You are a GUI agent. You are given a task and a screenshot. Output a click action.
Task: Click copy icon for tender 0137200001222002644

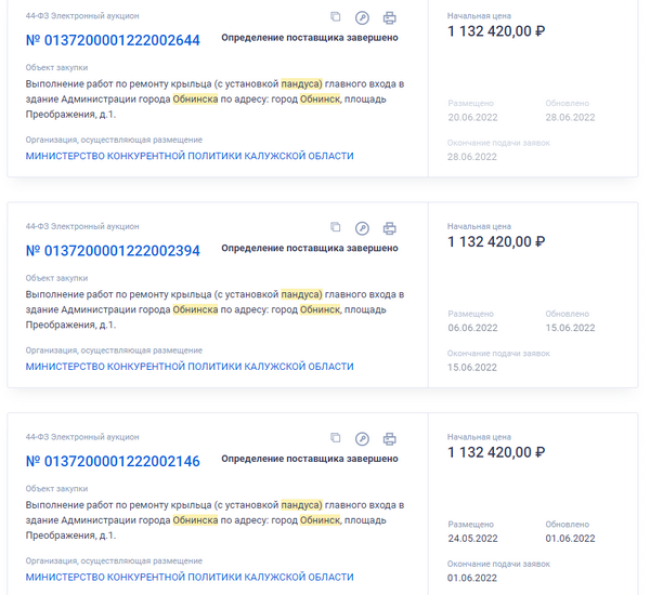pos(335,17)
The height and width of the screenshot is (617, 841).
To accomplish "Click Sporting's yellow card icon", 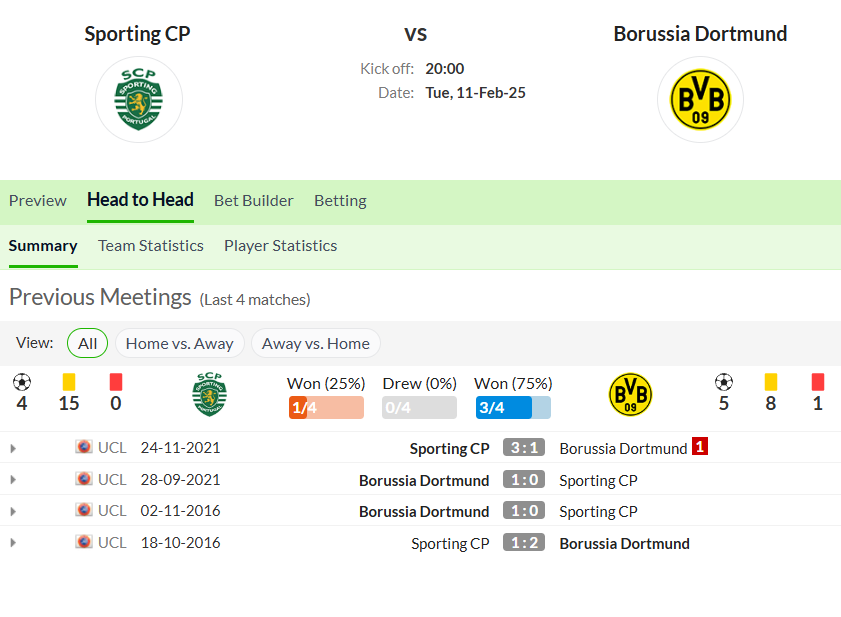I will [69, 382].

§ §

# INSTRUCTIONS FOR THE TASK
Using the material above, tally the lines that hold the string "screenshot". Reply with the number alone.

# FINISHED TASK
2